• Aastrom Biosciences Inc., of Ann Arbor, Mich., said it plans to pursue a Phase III program for its autologous cell therapy in critical limb ischemia through the FDA's special protocol assessment process. The firm is completing a Phase IIb trial in CLI.
• Biothera, of Eagan, Minn., reported Phase Ib/IIa data showing that the combination of its Imprime PGG immunotherapy and Erbitux (cetuximab, Eli Lilly and Co. and Bristol-Myers Squibb Co.) doubled the historical overall response rate and time to progression of second- and third-line metastatic colorectal cancer patients treated with Erbitux monotherapy. The 22-patient second arm of the study showed a response rate of 24 percent for the Imprime PGG plus Erbitux group, with a stable disease rate of 38 percent and progression-free survival of 12 weeks. That compares to historical Erbitux-only data showing an 11 percent response rate, a 22 percent stable disease rate and PFS of six weeks. Data were presented at the European Society for Medical Oncology's World Congress on Gastrointestinal Cancer in Barcelona, Spain.
• Capstone Therapeutics, of Tempe, Ariz., completed a limited analysis of subset data from its ongoing AZX100 Phase IIa trial in trocar site scarring following arthroscopic shoulder surgery and said the study will continue to its planned 12-month endpoints. The primary endpoint is the 12-month POSAS score, with secondary endpoints including a series of independently-analyzed, validated, objective measurements of the scar throughout the 12-month post-surgical period.
• Curis Inc., of Cambridge, Mass., said licensee Debiopharm SA, of Lausanne, Switzerland, treated the fifth patient in its ongoing Phase I trial of Debio 0932, a small-molecule heat-shock protein 90 inhibitor. Under the terms of the companies' 2009 agreement, Curis will receive a $3 million milestone payment. The Phase I trial is testing Debio 0932 as a single agent in patients with advanced solid tumors or lymphoma.

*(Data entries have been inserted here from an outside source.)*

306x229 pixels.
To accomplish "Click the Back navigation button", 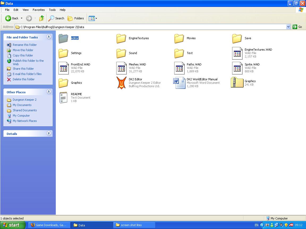I will pos(12,18).
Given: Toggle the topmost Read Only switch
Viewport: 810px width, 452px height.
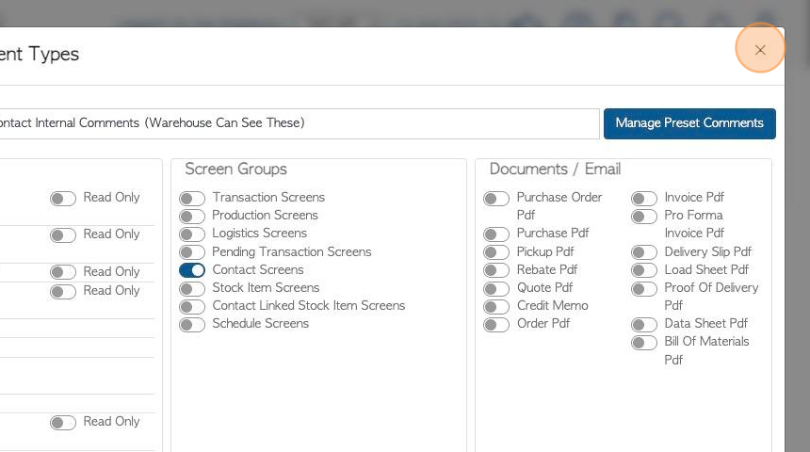Looking at the screenshot, I should click(x=63, y=199).
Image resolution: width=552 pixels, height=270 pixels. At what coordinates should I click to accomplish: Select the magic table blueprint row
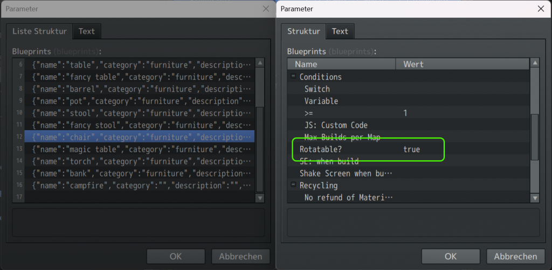pyautogui.click(x=140, y=149)

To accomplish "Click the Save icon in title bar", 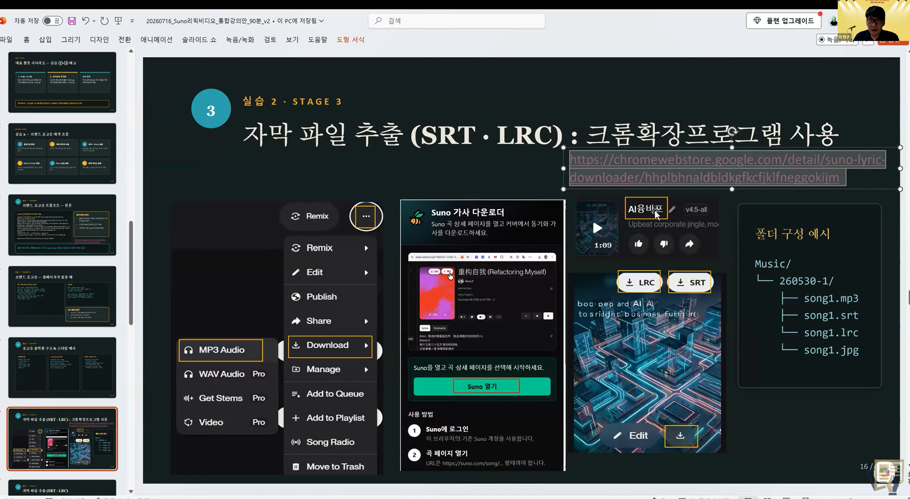I will click(x=72, y=21).
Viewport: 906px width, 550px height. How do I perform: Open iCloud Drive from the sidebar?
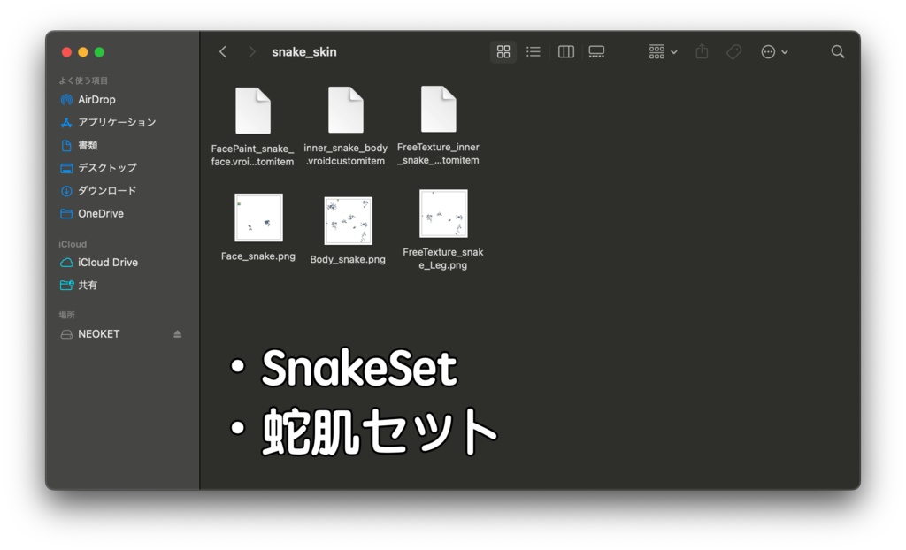point(110,262)
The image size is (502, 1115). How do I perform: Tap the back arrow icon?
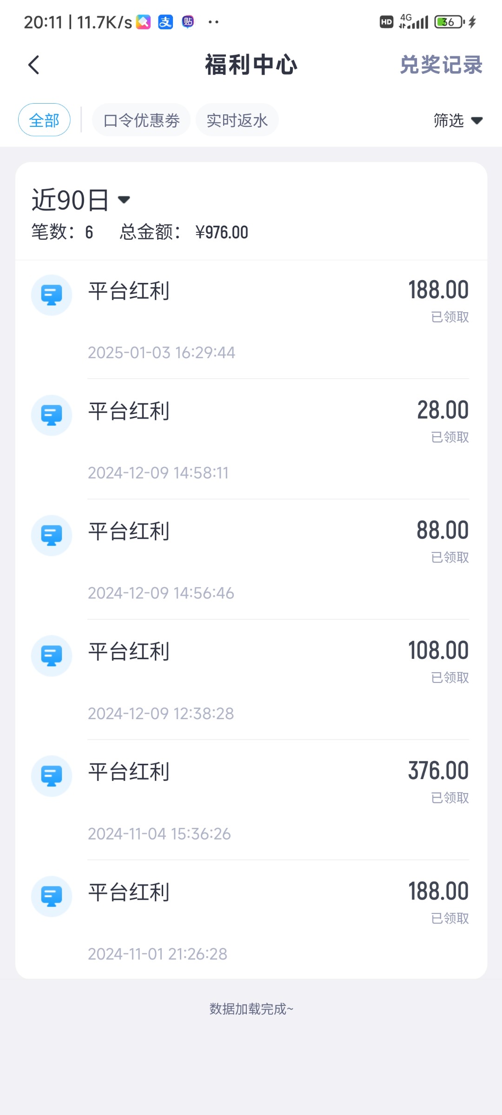pyautogui.click(x=34, y=65)
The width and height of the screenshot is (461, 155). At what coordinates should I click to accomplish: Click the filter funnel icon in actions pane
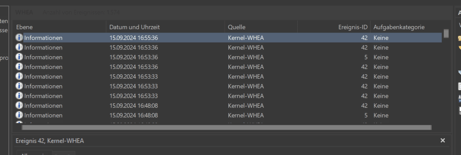pos(459,73)
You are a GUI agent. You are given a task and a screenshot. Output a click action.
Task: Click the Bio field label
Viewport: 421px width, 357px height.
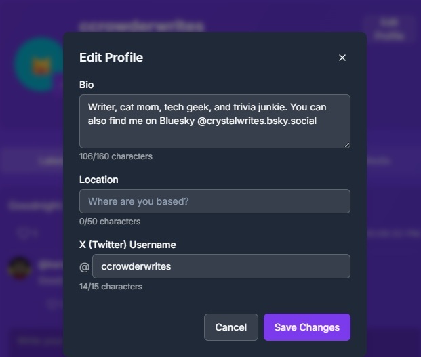point(86,85)
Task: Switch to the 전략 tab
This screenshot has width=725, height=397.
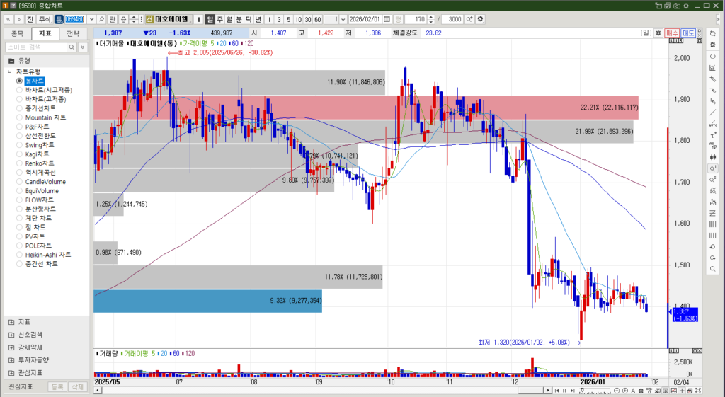Action: (73, 33)
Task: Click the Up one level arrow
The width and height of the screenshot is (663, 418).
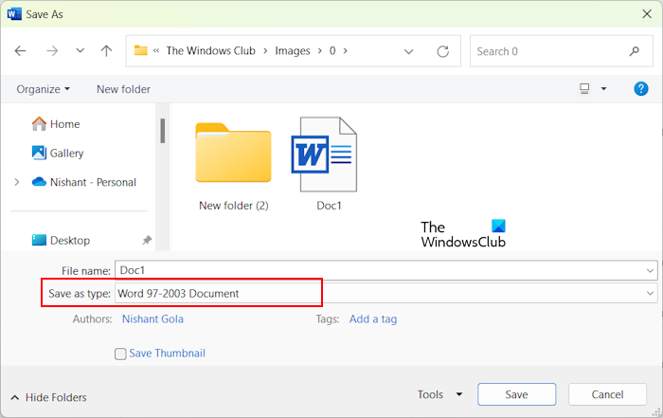Action: 106,51
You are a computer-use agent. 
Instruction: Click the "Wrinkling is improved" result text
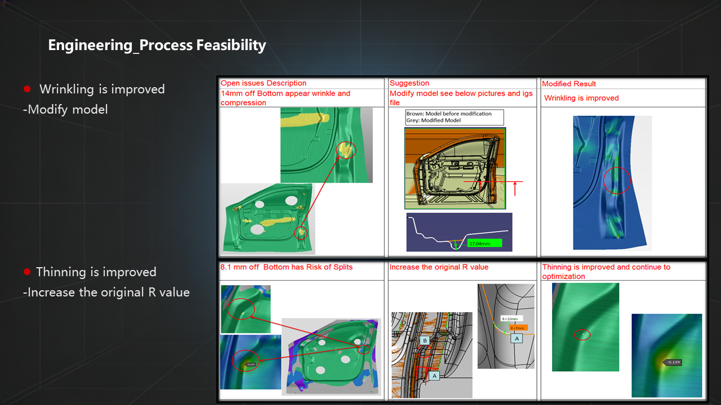tap(581, 97)
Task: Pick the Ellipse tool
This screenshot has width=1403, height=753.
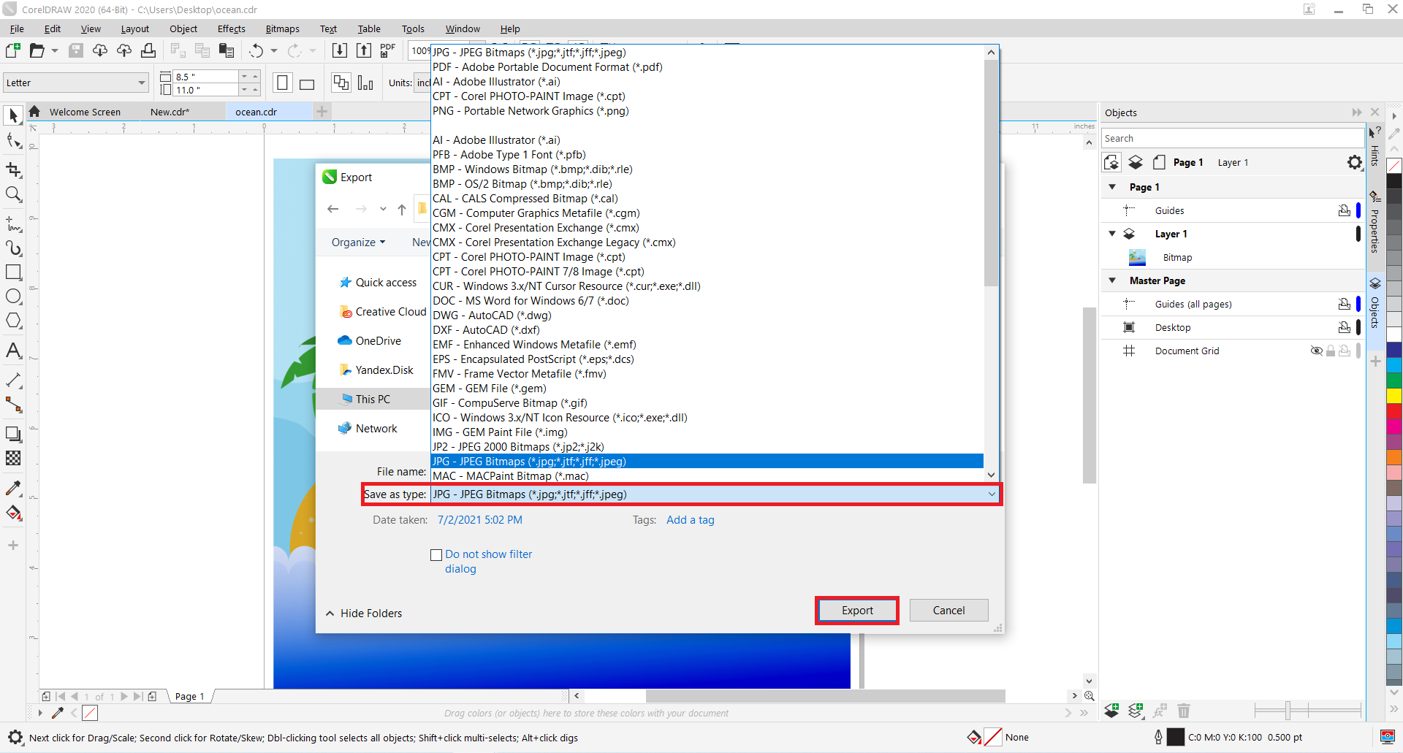Action: [x=13, y=297]
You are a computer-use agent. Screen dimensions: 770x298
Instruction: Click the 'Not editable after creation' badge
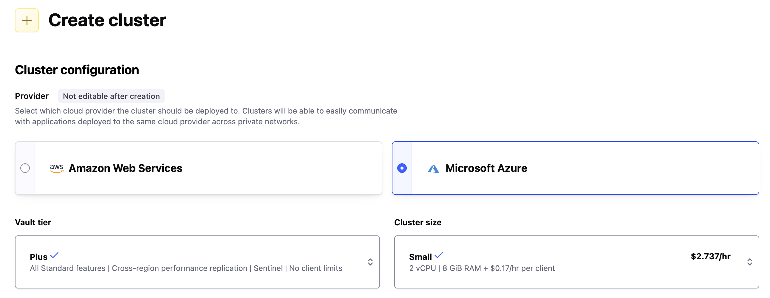tap(111, 96)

• DBV Technologies, of Paris, said the FDA accepted its investigational new drug application for clinical testing of Viaskin Peanut for the desensitization to peanut allergy. Objectives of the first trial are to demonstrate safety and tolerability in both adult and pediatric patients and to determine an appropriate dosing regimen for further trials. The company expects to start recruiting patients this month.
• Genmab A/S, of Copenhagen, Denmark, reported interim results from a Phase II study of atumumab, its CD20-targeting antibody, in relapsing-remitting multiple sclerosis, which showed no dose-limiting toxicities, no unexpected safety findings and rates of infection that were comparable between the drug and placebo groups. The 38-patient study also showed statistically significant reductions in the number of brain lesions, as measured on serial MRI scans from week eight to week 24, in the ofatumumab group vs. placebo. Full results from the trial are expected later this year.
• SymBio Pharmaceuticals Ltd., of Tokyo, started a Phase II trial of bendamustine hydrochloride (SyB L-0501) in previously untreated multiple myeloma patients in Japan. Patients will receive the drug in combination with prednisolone. SymBio previously submitted a new drug application in Japan for refractory and relapsed indolent non-Hodgkin's lymphoma and mantle cell lymphoma. Bendamustine is sold in the U.S. by Cephalon Inc., of Frazer, Pa., under the brand Treanda for NHL and chronic lymphocytic leukemia.